Nesta data é visível que a nobre ambição do "mundo único" está posta em causa pela "guerra em toda a parte", e que o corolário de "terra casa comum dos homens" não tem alicerces em vista do facto, tantas vezes sublinhado pelas adversidades, de que a maioria dos Estados inscritos na ONU, não apenas sofrem de mau governo, como são incapazes de responder aos desafios da natureza em revolta, ao mesmo tempo que alguns dos mais abonados de recursos entram em competição pela posse da terra arável, como é o caso da China, para garantir alimentação para a sua população crescente; inaugurando uma espécie de neocolonialismo agrário para dar resposta ao que, no México, foi chamado "a crise das tortilhas".
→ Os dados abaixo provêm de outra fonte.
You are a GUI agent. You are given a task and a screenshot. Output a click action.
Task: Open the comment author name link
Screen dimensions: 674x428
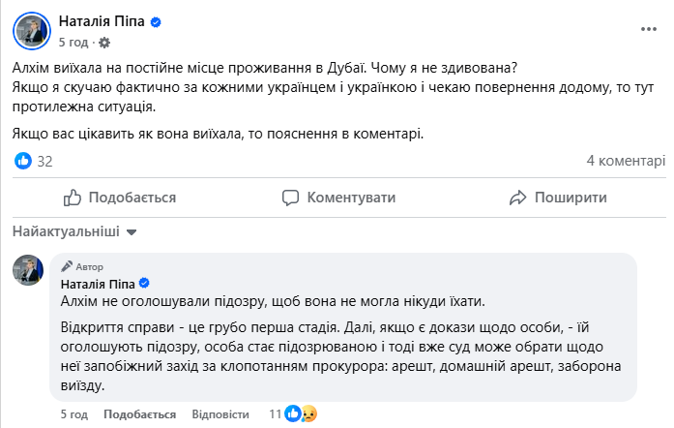(99, 284)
De modo que a reforma do Estado, que não pode ignorar nem os fenómenos do globalismo nem a falência dos princípios do "mundo único" e da "casa comum dos homens", exige, para responder à realidade teimosa dos factos mal sabidos, e agravada pela passividade das instituições responsáveis pela ordem mundial, que estas sejam despertadas do pousio em que repetidamente se encontram, e elas próprias readaptadas para as exigências do século, o que significa começar por reformar a ONU, para, com coerência, poder reformar o Estado.